The transition back to using lithium iron phosphate (LFP) cathodes in electric vehicle (EV) batteries from nickel manganese cobalt (NMC) poses a challenge to recyclers and could split the market, attendees at the Future Battery Forum in Berlin heard on Tuesday.
In the race to maximise energy density to support longer EV driving ranges, battery manufacturers largely adopted NMC cathodes, particularly outside China. NMC battery cells typically provide an energy density of about 250 Wh/kg, supporting a range of about 300 miles (480km) on a single charge, while LFP cells provide about 160 Wh/kg.
But concerns about the sourcing of cobalt from the Democratic Republic of Congo and nickel from Russia, where sanctions apply, have prompted manufacturers to look for alternative raw material sources.

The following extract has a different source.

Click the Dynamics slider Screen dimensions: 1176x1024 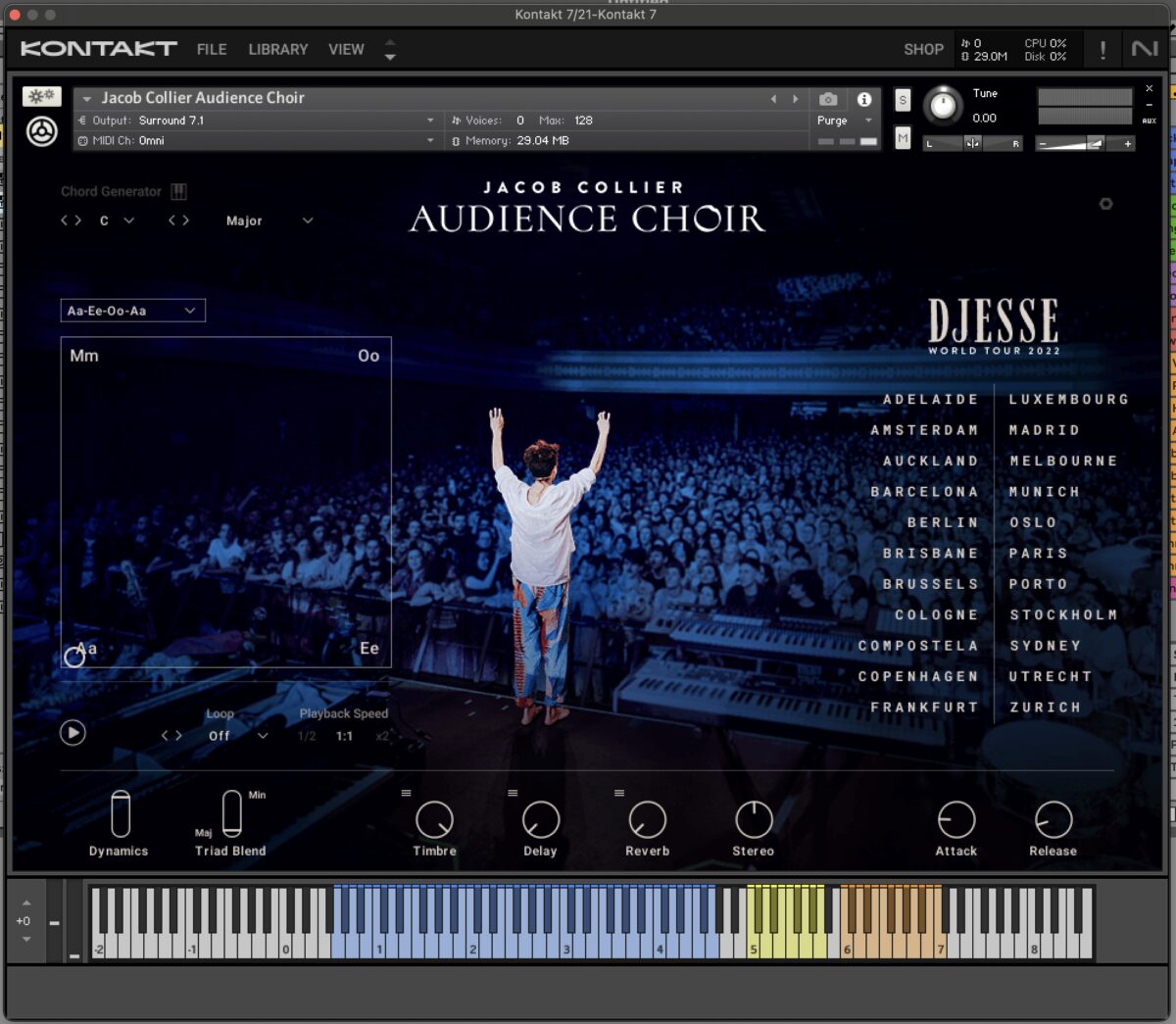coord(120,813)
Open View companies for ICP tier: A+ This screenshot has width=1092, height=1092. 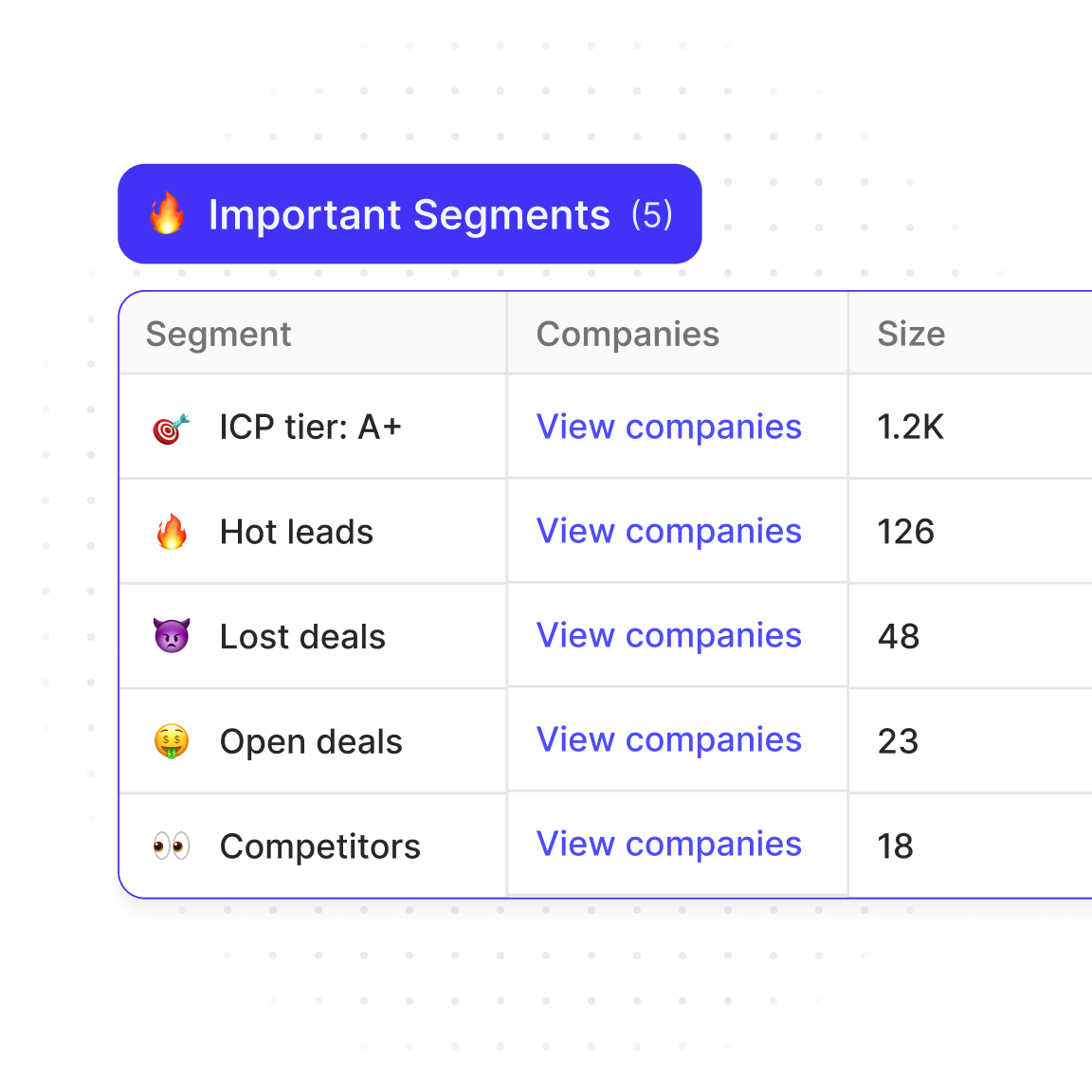(x=668, y=428)
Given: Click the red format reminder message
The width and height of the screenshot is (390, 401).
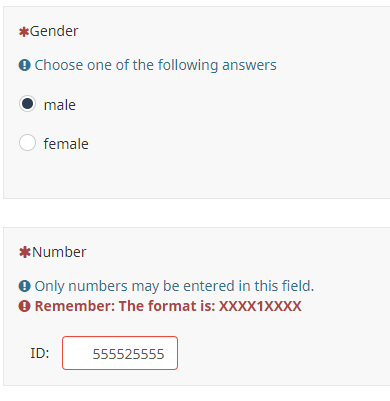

Another issue is that NMC chemistries can make battery cells susceptible to thermal runaway that causes fires, as well as shorter lifespans.
In this respect, LFP energy density can effectively close the gap with NMC at the battery pack level, as lower thermal runaway allows the cells to be packed closer together in the vehicle.

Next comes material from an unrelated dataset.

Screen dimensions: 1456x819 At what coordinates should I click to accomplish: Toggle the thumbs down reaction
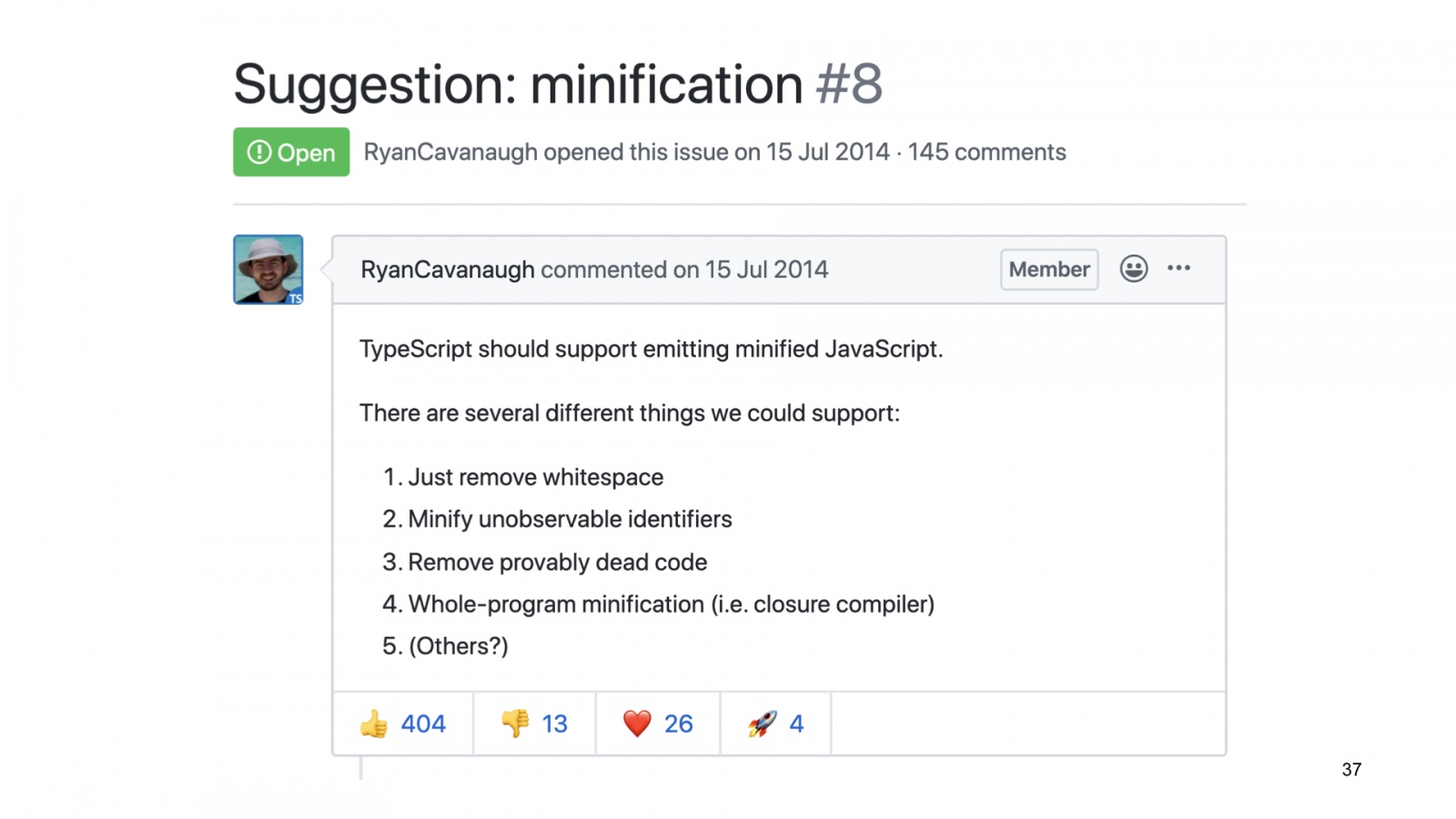534,723
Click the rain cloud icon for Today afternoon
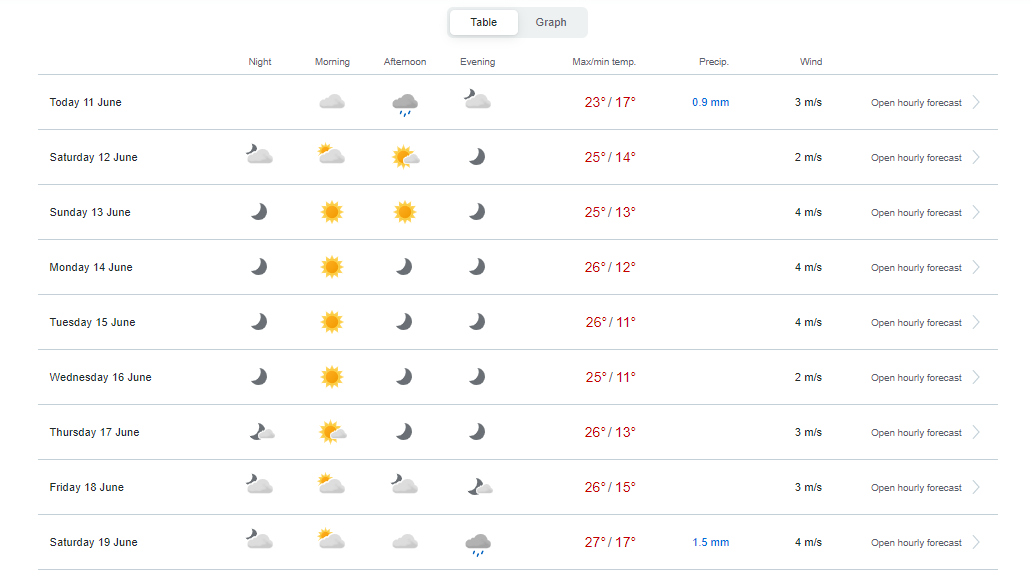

This shift back towards LFP battery chemistries has implications for recycling, according to Nuria Gonzalez-Garcia, head of research and technology at German firm Betteries, which upcycles EV batteries into portable power systems.
"LFP poses a huge challenge to recyclers because there are not these expensive and very relevant materials inside the batteries — there's no nickel, there's no cobalt," Gonzalez-Garcia said. "There's still lithium, there's still graphite, but the recycling process is more challenging. What happens to those batteries when they reach end of life? Do we recycle them?

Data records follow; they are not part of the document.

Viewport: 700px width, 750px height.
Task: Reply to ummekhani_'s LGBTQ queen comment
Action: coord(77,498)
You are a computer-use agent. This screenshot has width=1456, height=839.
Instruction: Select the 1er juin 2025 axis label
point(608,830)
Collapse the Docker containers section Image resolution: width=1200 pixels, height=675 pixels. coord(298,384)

Maybe the market splits into two different flows — the flow of low-value battery chemistry and those are radically reduced, and the other market flow which is NMC batteries or those with high content of cobalt and nickel which are of huge value for recyclers."
Low-value LFP batteries could be used in second-life applications, while higher-value batteries with high nickel content could be sent straight to recyclers, Gonzalez-Garcia suggested.
LFP chemistries accounted for 27pc of global battery capacity for light-duty vehicles in 2022, up from 17pc in 2021 and just 3pc in 2019, according to the International Energy Agency. High-nickel chemistries accounted for a 66pc share, down from 76pc in 2021 and 89pc in 2019. NCA accounted for a share of about 8pc last year.
The LFP transition is driven by China, which accounted for about 95pc of the LFP batteries produced last year. Just 3pc of light-duty vehicles with LFP batteries were manufactured in the US in 2022.
LFP market share could rise to account for about half of lithium-ion battery demand by 2030, according to consulting firm McKinsey, at just over 2TWh of the total 4.5TWh. The share of NMC could decline to just under 2TWh, with NCA accounting for less than 1TWh and other chemistries making up the remainder.
That would increase the challenge for recyclers to make a profit from extracting materials from spent batteries. Recycling of lithium-ion batteries via conventional recycling methods using pyrometallurgy and hydrometallurgy is largely unprofitable for LFP and lithium manganese oxide (LMO) batteries in Europe and the US, data show. Direct recycling, which reduces intermediate processing steps to recover a larger proportion of the metals and chemicals, is marginally profitable for LFP and LMO but NMC and nickel-cobalt-aluminium recycling generates about $10/kWh of profit in the US and Europe and closer to $20/kWh in South Korea and China. The importance of recovery rates will increase as more batteries reach the end of their life in the coming years and increase waste, while rising EV production will limit primary raw material supply.